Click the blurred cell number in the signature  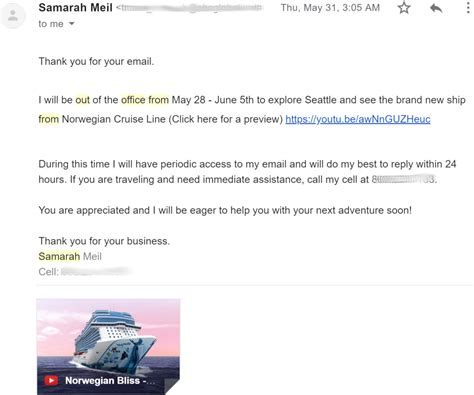pyautogui.click(x=95, y=272)
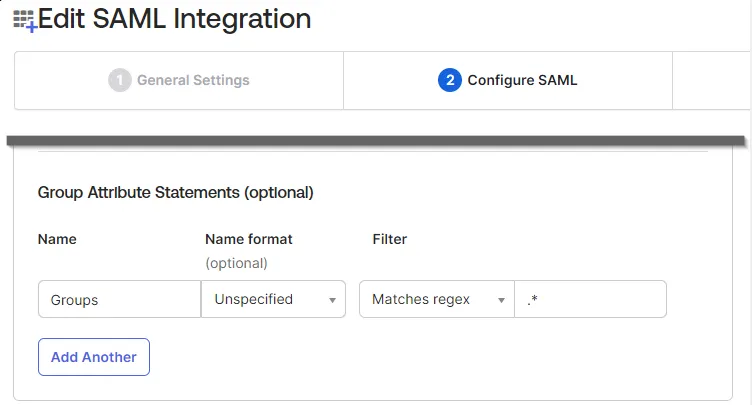Go back to the General Settings step
The height and width of the screenshot is (405, 752).
tap(179, 80)
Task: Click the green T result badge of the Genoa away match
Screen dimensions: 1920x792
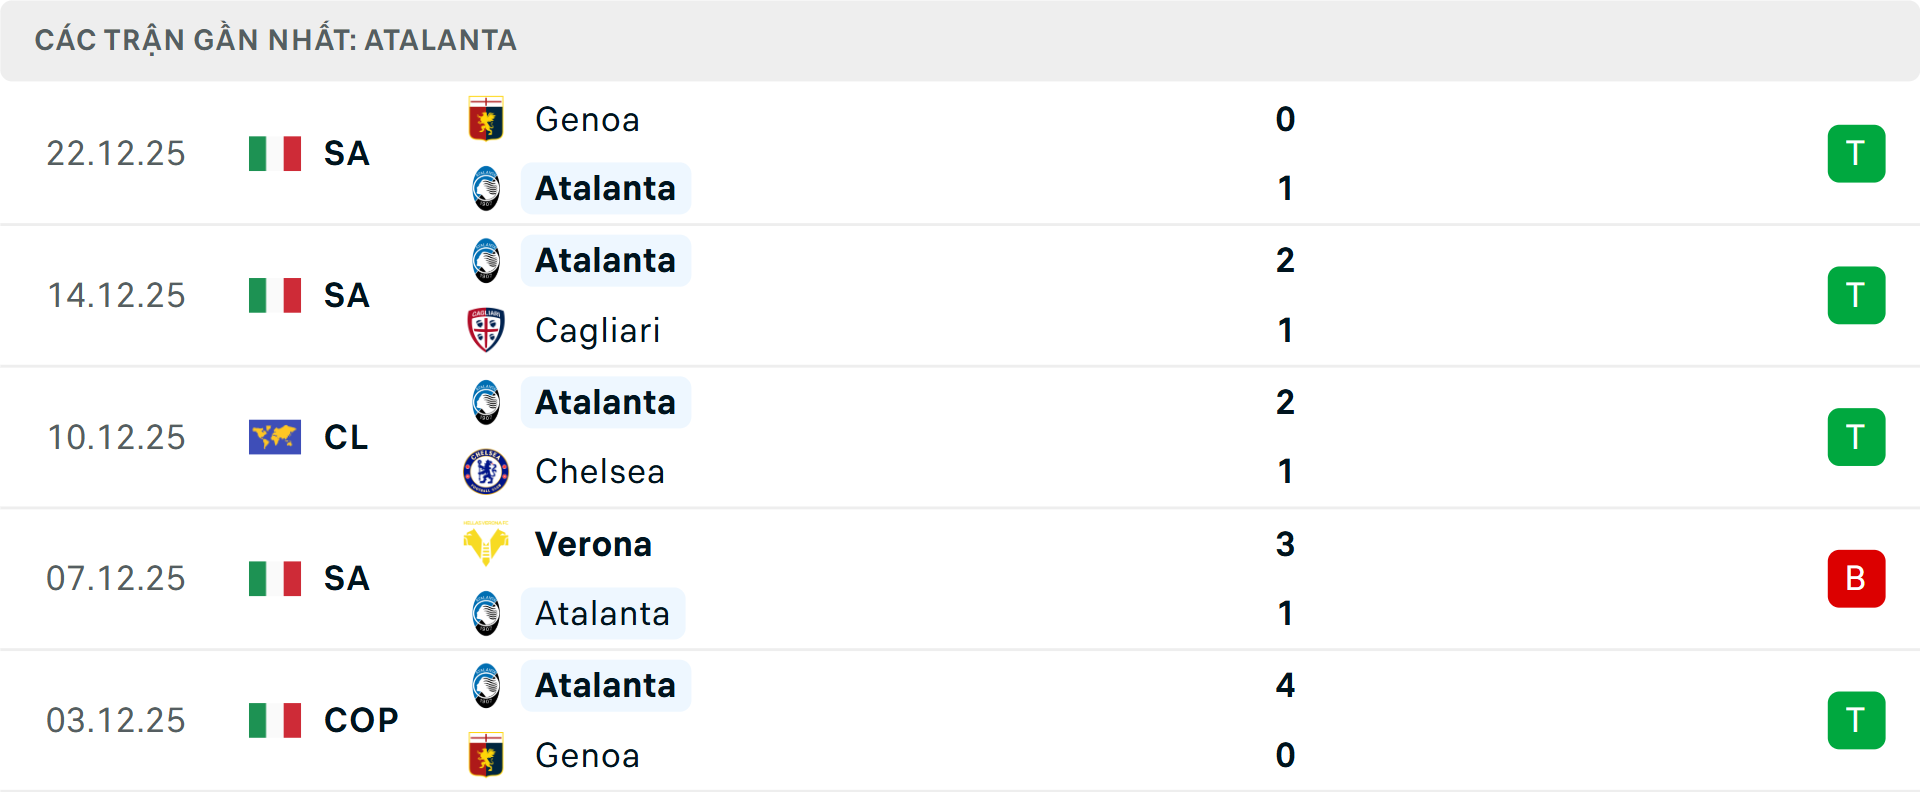Action: (x=1856, y=153)
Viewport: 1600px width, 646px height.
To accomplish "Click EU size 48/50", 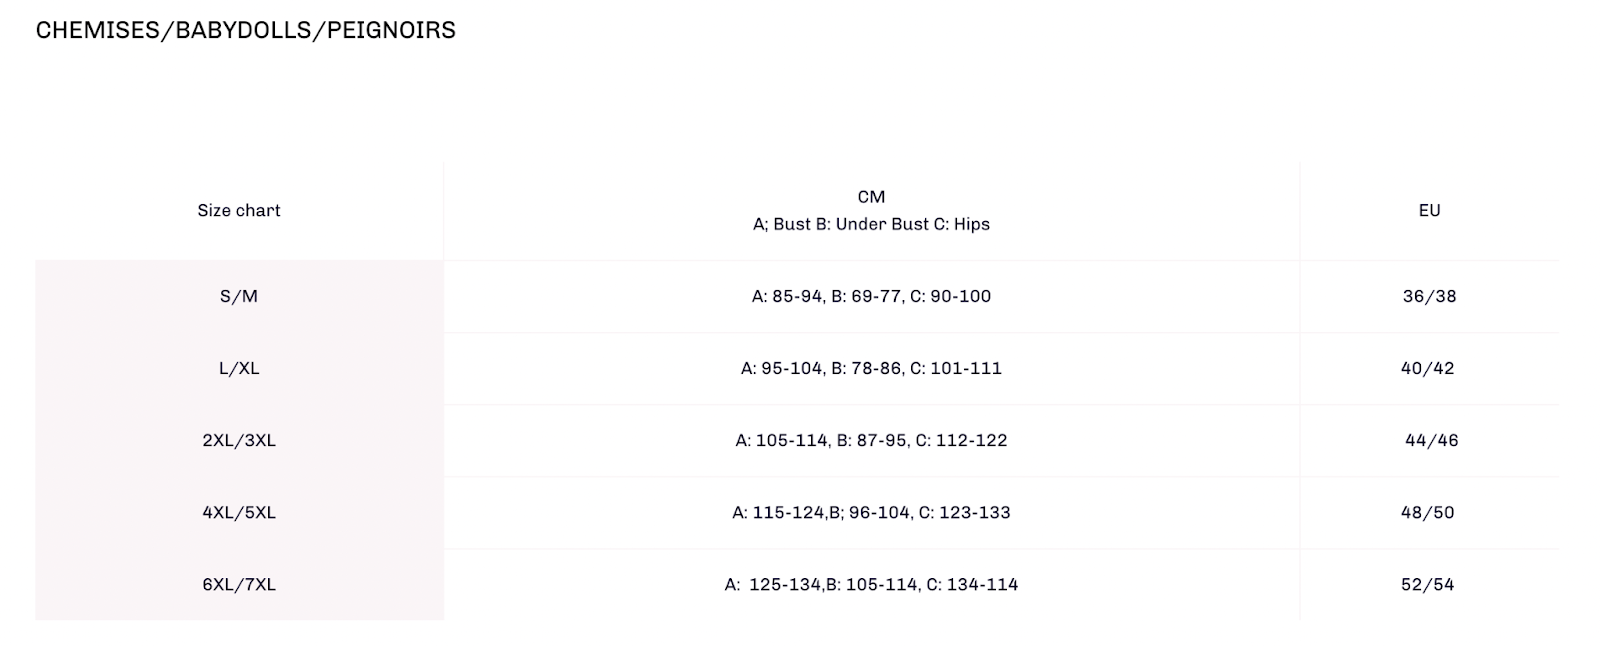I will (x=1428, y=512).
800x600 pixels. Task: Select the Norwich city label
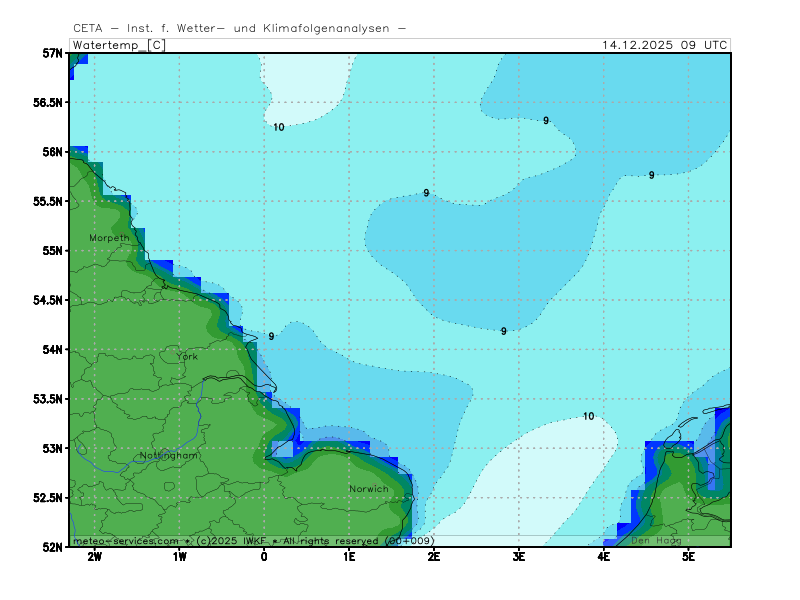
════
▶ **What is required**
In the records above, find each line holding "Task" and copy it.

▶ **Final answer**
Task: Click the green T result badge of the Genoa away match
800x600 pixels. Task: Select the Norwich city label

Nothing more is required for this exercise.